[Start of Rows]

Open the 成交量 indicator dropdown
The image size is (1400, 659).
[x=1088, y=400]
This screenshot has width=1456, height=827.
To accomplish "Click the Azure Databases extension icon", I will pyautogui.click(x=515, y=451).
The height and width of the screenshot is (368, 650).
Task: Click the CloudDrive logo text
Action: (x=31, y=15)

[End of Rows]
[Start of Rows]

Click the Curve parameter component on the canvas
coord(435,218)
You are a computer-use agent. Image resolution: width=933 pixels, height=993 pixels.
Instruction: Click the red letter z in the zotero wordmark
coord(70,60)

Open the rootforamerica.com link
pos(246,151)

[End of Rows]
[Start of Rows]

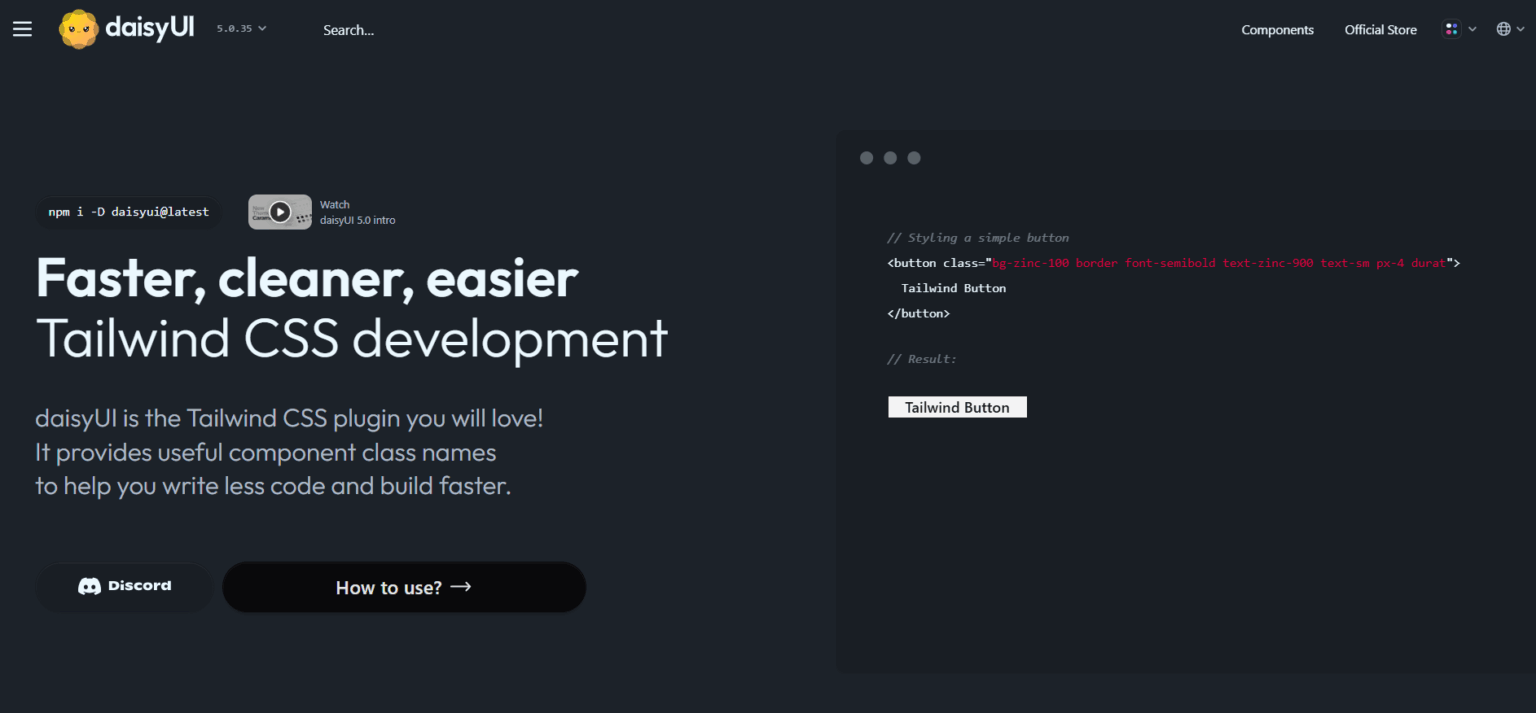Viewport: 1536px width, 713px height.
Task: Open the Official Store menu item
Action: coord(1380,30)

[End of Rows]

How many lines of the records above contain the word "screenshot"? Reply with the number alone.

2